In particular, neutrophils, the prototype of non-specific early anti-microbial effector cells, may lead to collateral damages such as disruption of endothelial integrity and impairment of microcirculation within organs, for example, by overproduction of proteases and oxygen radicals [2-4]. On the other hand, the physiological effector functions of neutrophils are believed to be essential to control the microbial load. Moreover, functional impairment of neutrophils and other immune cells has been shown to be associated with increased mortality in advanced stages of sepsis and septic shock [5-7].
In the past, efforts to stimulate the innate immune system with granulocyte-colony stimulating factor (G-CSF), granulocyte-macrophage-colony stimulating factor (GM-CSF) or interferon gamma (IFN-gamma) in septic patients failed to decrease mortality rates in septic patients. However, except for neonates, no sufficiently powered studies were performed in this field [8-10]. Likewise, the transfusion of granulocyte preparations (GTx) failed to improve survival in sepsis and neutropenia [11,12]. Nevertheless, there is some indication that steroid- or G-CSF-stimulated high-yield granulocyte-donations might result in better survival in severe infections associated with neutropenia and cancer [12,13].In order to deploy the beneficial features of neutrophils such as phagocytosis of cellular debris, antigenic material or pathogens, and at the same time to circumvent the possible damaging local effects of systemically transfused neutrophils, a bed-side bioreactor was developed, that uses granulocytes in a strictly extracorporeal mode.
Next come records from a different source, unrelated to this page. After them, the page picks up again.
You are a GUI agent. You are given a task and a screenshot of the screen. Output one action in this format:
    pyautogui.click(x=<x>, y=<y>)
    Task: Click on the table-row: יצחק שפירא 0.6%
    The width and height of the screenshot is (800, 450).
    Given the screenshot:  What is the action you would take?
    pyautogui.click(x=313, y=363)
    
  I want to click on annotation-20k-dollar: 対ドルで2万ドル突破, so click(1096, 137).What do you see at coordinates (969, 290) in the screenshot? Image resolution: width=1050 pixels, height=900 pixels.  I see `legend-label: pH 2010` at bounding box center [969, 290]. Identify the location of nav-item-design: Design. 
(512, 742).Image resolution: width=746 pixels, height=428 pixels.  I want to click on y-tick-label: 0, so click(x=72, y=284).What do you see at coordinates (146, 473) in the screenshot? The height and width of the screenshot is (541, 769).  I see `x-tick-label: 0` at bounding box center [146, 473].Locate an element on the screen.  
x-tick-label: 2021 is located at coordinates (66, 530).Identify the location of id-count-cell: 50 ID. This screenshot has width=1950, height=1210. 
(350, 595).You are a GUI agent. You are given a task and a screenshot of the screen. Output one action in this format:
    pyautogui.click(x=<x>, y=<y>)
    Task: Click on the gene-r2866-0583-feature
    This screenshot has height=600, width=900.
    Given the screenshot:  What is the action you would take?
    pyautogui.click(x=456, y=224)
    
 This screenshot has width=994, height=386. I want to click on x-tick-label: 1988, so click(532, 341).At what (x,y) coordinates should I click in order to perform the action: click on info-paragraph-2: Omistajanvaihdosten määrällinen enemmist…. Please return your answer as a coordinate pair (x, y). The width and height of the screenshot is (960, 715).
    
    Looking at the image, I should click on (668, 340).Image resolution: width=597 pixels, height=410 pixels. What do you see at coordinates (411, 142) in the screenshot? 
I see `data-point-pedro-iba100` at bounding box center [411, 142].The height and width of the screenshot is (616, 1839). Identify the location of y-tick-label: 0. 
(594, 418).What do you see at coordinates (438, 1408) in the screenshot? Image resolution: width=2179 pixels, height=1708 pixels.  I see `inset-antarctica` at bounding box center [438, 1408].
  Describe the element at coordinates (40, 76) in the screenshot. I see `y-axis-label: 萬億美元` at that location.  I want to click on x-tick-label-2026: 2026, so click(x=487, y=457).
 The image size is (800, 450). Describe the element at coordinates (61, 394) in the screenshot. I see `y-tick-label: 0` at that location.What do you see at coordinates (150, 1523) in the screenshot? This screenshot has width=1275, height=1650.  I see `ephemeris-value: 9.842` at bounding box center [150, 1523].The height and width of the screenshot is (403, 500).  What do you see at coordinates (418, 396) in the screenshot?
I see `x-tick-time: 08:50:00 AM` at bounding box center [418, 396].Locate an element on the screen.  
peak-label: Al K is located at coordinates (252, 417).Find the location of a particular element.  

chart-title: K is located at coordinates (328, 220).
This bioreactor consists of a plasma separating device and an extracorporeal circuit containing donor neutrophils. The patient is connected to the extracorporeal circuit for the whole treatment. Plasma from septic patients is perfused through the neutrophil housing and the treated plasma Entinostat is re-infused online into the patient. The bioreactor-cells are retained in the extracorporeal system and discarded after the treatment.